== BLOCO DE TEXTO ==
'''

O próprio deputado Jorge Sampaio, na altura,
considerou que as restrições previstas no artigo 31.º estavam para além do que
estipulava a Constituição da República Portuguesa no seu artigo 270.º
(Restrição ao exercício de direitos). O referido artigo frisa que a lei pode
estabelece essa restrição, não considerando como uma restrição absoluta.
A partir de finais dos anos 80 são criadas várias
associações profissionais entre os militares: Associação de Militares na
Reserva e na Reforma (ASMIR), em 1987; Associação de Oficiais das Forças
Armadas (AOFA), em 1992; também foram criadas a Associação de Praças (AP), a
Associação Nacional de Contratados do Exército (ANCE), a Associação de Deficientes
das Forças Armadas (ADFA) e várias outras Associações ligadas aos Antigos
Combatentes, a Associação de Fuzileiros Deficientes das Forças Armadas,
Graduados em Sargento-Mor, etc.

'''

== BLOCO DE DADOS ==
'''

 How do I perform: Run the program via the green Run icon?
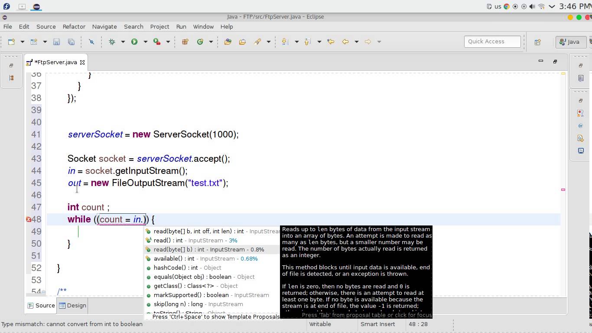point(134,42)
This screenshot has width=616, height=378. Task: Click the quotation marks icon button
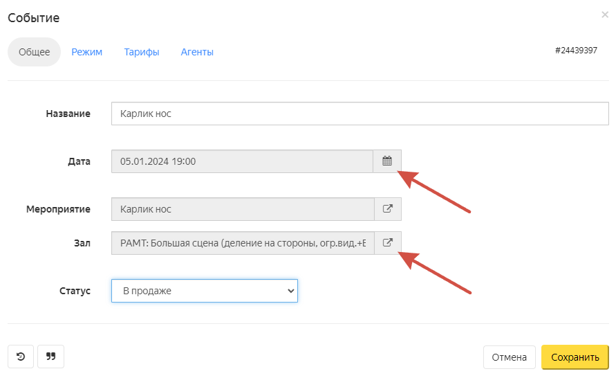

'''

== TRABALHO PEDIDO ==
(a) Transcreva do texto sobre as associações de militares o trecho que começa em "A partir de" e segue até "em Sargento-Mor, etc.".
(b) Com base no texto sobre as associações de militares, responda:
(i) Em que ano foi criada a Associação de Militares na Reserva e na Reforma?
(ii) Que artigo da Constituição da República Portuguesa é mencionado?
(iii) Em que ano foi criada a Associação de Oficiais das Forças Armadas?
(c) Traduza para inglês esta frase do texto sobre as associações de militares: "O próprio deputado Jorge Sampaio, na altura, considerou que as restrições previstas no artigo 31.º estavam para além do que estipulava a Constituição da República Portuguesa no seu artigo 270.º (Restrição ao exercício de direitos)."

== RESPOSTAS ÀS TAREFAS ==
(a)
A partir de finais dos anos 80 são criadas várias
associações profissionais entre os militares: Associação de Militares na
Reserva e na Reforma (ASMIR), em 1987; Associação de Oficiais das Forças
Armadas (AOFA), em 1992; também foram criadas a Associação de Praças (AP), a
Associação Nacional de Contratados do Exército (ANCE), a Associação de Deficientes
das Forças Armadas (ADFA) e várias outras Associações ligadas aos Antigos
Combatentes, a Associação de Fuzileiros Deficientes das Forças Armadas,
Graduados em Sargento-Mor, etc.

(b)
(i) Em 1987.
(ii) O artigo 270.º.
(iii) Em 1992.

(c) At the time, Deputy Jorge Sampaio himself considered that the restrictions set out in Article 31 went beyond what the Constitution of the Portuguese Republic stipulated in its Article 270 (Restriction on the exercise of rights).